Doctor of Philosophy

Major

Ecology and Evolutionary Biology

Major Professor

Elisabeth E. Schussler

Committee Members

Jennifer A. Schweitzer, Randall L. Small, Jennifer A. Morrow

Abstract

For decades, educators and policy makers have called for reform in undergraduate biology education to produce a workforce capable of navigating the challenges of society today (NSB, 1986). The American Association for the Advancement of Science (AAAS) outlined recommendations to enact these changes in the Vision and Change in Undergraduate Biology Education final report (AAAS, 2011). These recommendations included restructuring curricula to focus on core biological concepts and competencies, implemented via student-centered practices, with a campus-wide commitment to change, and involving the entire biology community in the reform. The University of Tennessee, Division of Biology, implemented curriculum changes to their majors’ introductory biology sequence based on these recommendations in 2012. This curriculum reform had several goals: integrate the concepts and competencies into the two-course sequence, use more student-centered instructional approaches, and create discussion sections that targeted process of science skills. The goal of this dissertation was to document instructional changes throughout reform, how faculty perceptions of instruction changed, and what impact the reform had on student outcomes such as scientific literacy skills. The first chapter documents the baseline use of student-centered approaches, or active learning, during the first year of curriculum reform. The second chapter built on the first by conducting three years of classroom observations and faculty interviews to document the perception and use of student-centered instructional practices by core faculty of the introductory courses. Chapter three measures student scientific literacy gain and retention the year prior to and the first year of the curriculum reform to compare the learning outcomes. Overall, the instructors increased the use of active learning in their classes over time and changed their perceptions of how students learn.
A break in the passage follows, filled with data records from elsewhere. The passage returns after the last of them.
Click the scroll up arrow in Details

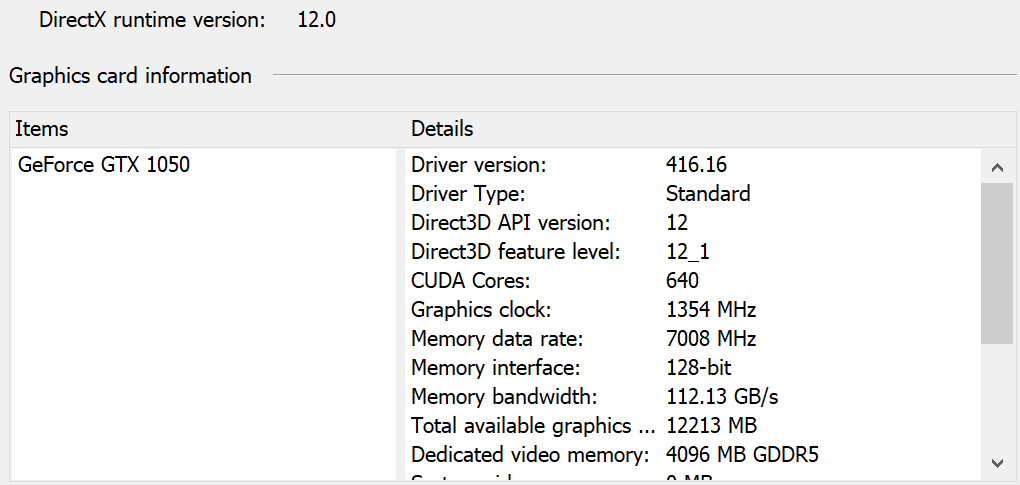coord(996,166)
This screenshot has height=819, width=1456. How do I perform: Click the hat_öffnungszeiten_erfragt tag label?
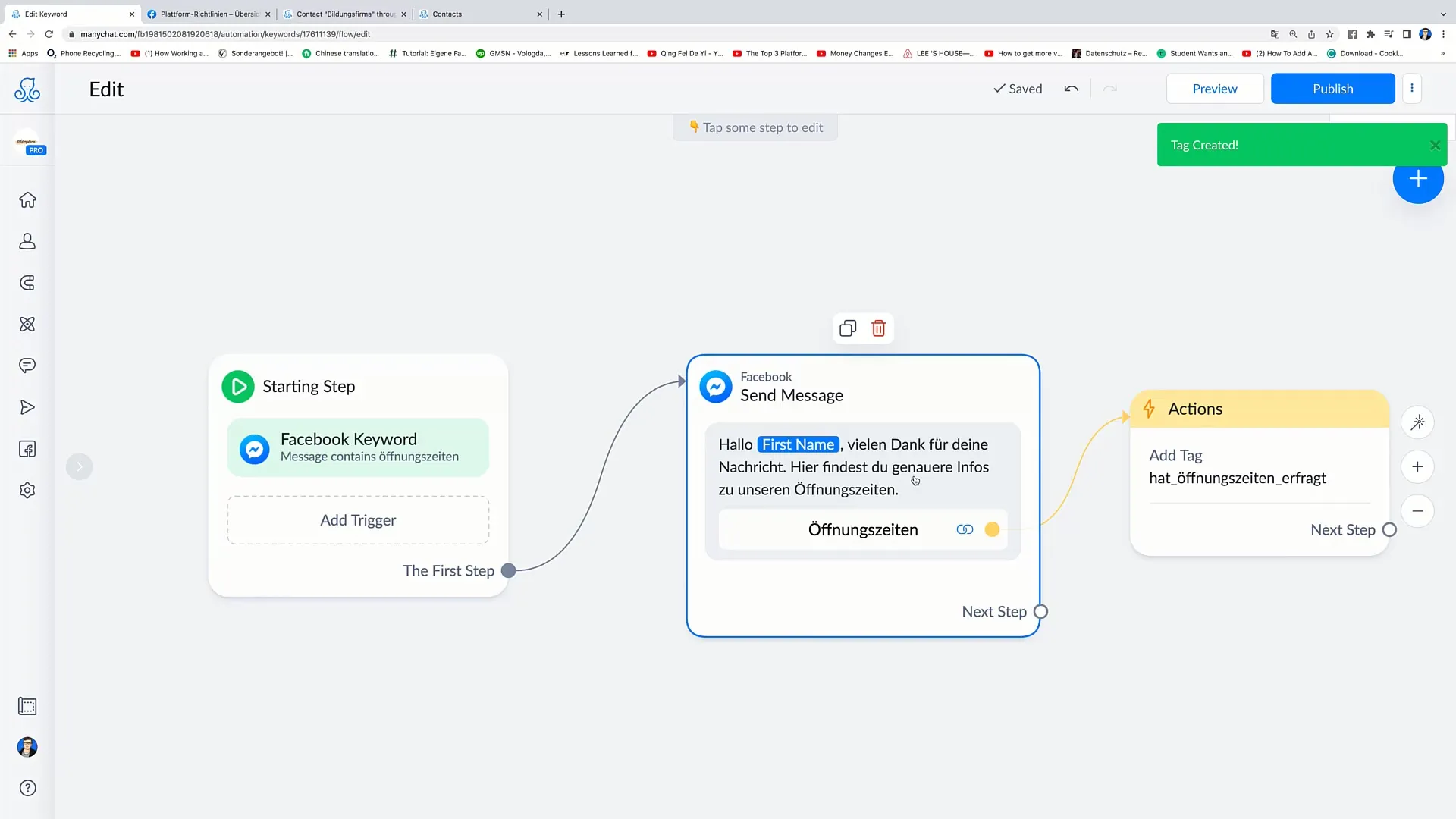[x=1240, y=478]
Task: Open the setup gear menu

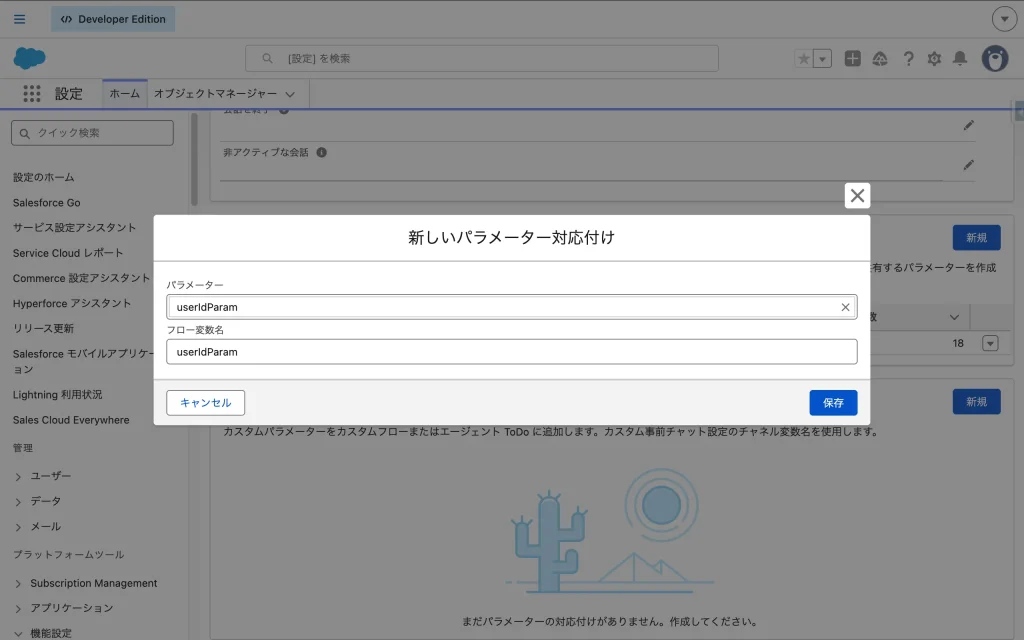Action: click(x=934, y=59)
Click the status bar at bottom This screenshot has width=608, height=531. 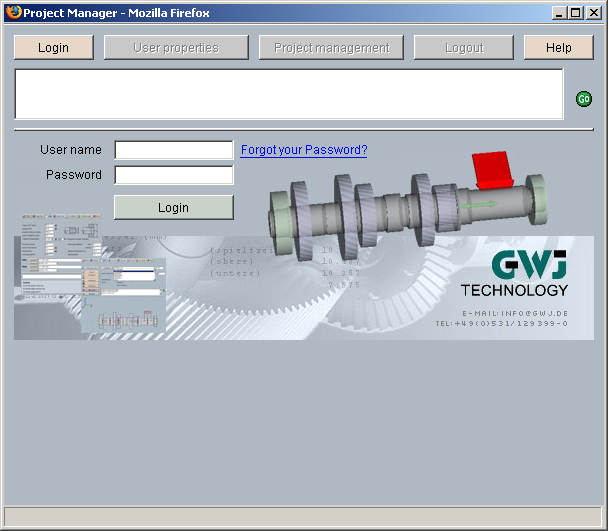pos(304,516)
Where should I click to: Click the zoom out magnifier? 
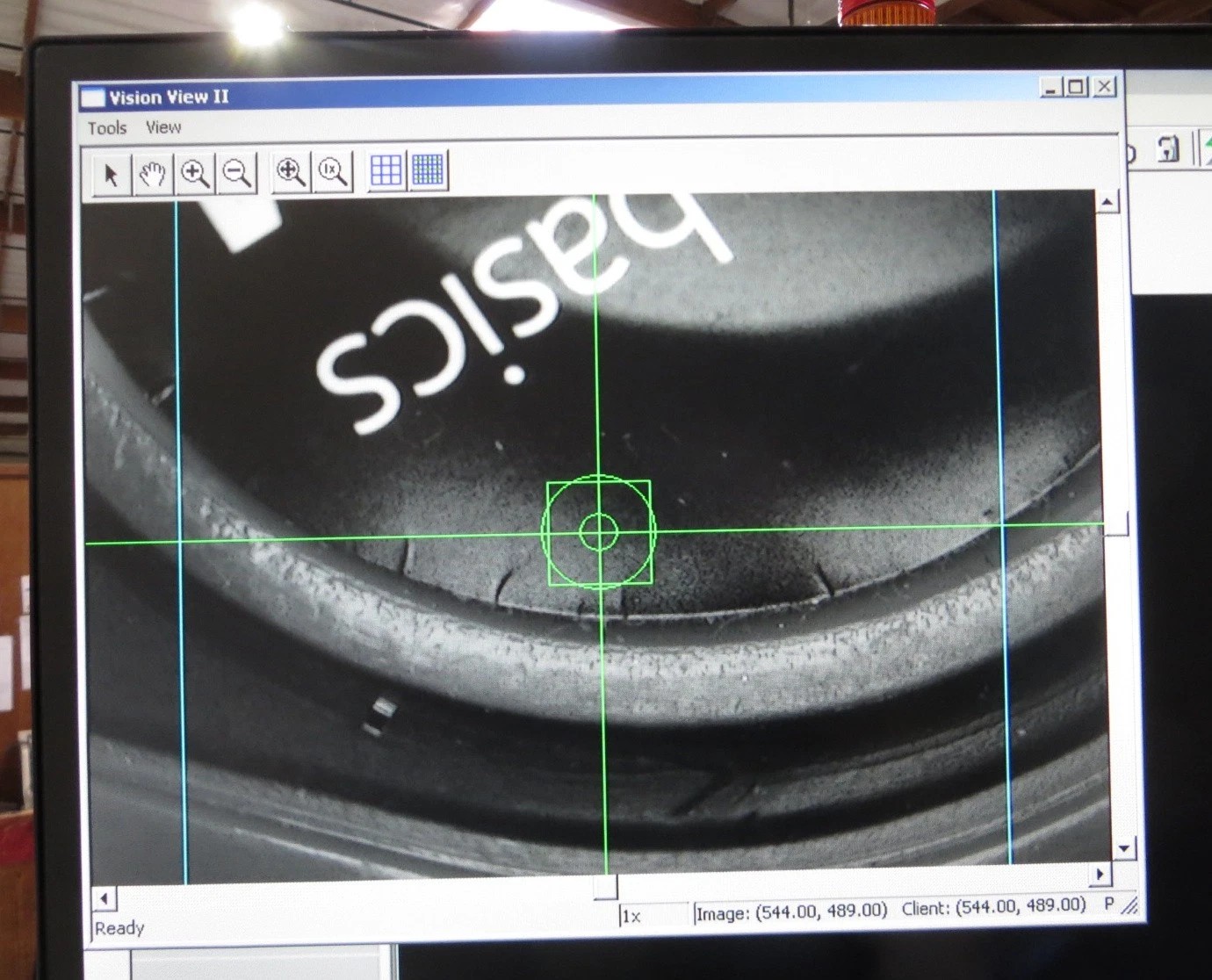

Students who experienced the new discussion curricula had greater gains in scientific literacy, and retained more information about research design, despite a loss of lab time. A reform specifically designed to target instructor practices and process of science skills succeeded. Collectively, these studies provide evidence for the importance of collaboration, reflection, and time for instructors to achieve the pedagogical changes needed for modern undergraduate biology reform.